Коммунисты - Луи Арагон
Последние слова объяснялись появлением горничной, сгоравшей от любопытства; она пришла узнать у мадам, хватит ли мадам варенья, не нужно ли еще чего-нибудь? Перед крыльцом гостиницы сидела на складном стуле и перематывала шерсть мадам Бажю, мамаша вождя племени делаваров. Она с удивлением посмотрела им вслед. Ага, оказывается, у этой дамы муж не в армии?
Они вышли на дорогу; облака раздались, как разжимаются две руки, осталось только много, много белых пальчиков; солнце, подернутое дымкой, было похоже на мяч, брошенный этими руками; кричали морские птицы, блеклые травы стлались под порывами ветра. Мишель посмотрел на жену. Кто при виде их не сказал бы: прекрасная пара. Она почти одного роста с ним; у нее красивое круглое лицо, виски с выгоревшими завитками золотились на солнце, как две монеты; русые волосы гладко зачесаны назад и собраны на затылке в небольшой пучок (она только недавно стала их отпускать). В зеленых глазах, затененных пепельными ресницами, была своеобразная строгая красота, они не оживлялись даже, когда смеялось все лицо. Плечи широкие, талия девическая — а ведь у нее двое детей.

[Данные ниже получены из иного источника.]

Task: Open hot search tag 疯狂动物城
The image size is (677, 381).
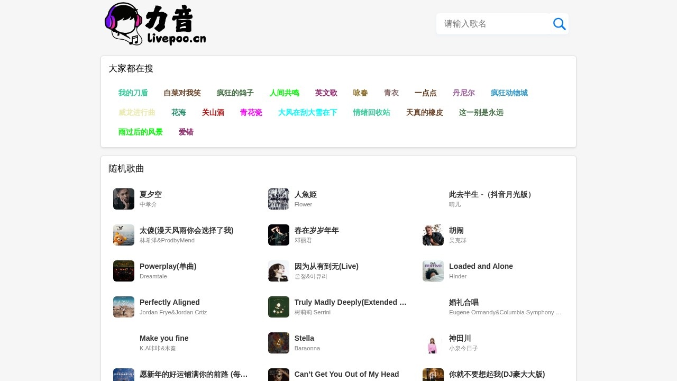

— Да ты за полтора месяца ничуть не постарела, маленький мой Аннийон… — сказал Мишель.
Она улыбнулась одними губами ласкательному имени, которым он называл ее в самое первое время, и вздернула тонкие брови, как будто удивленная таким воспоминанием.
— Если ты завлек меня в морскую глушь, чтобы говорить пошлости…
— Это просто ораторский прием… А ты все так же matter of fact[192], как говорит мой старый приятель Чемберлен? Что ж, милостивая государыня и дорогой друг, приступим прямо к делу…
Он нежно сжал ее руку, желая показать этим пожатием, что слово «друг» не только формула вежливости.
— В ногу! — потребовала она. Что? Ах, да; и он переступил с ноги на ногу, чтобы приноровиться к ее шагу.
— Так вот, — снова начал он подчеркнуто беспечным тоном, — надо выяснить, как нам утрясти наши отношения. Случай, о котором мы столько раз говорили, представляется сам собой… Если хочешь, мы можем расстаться.
Она не ответила. Они молча прошли несколько шагов.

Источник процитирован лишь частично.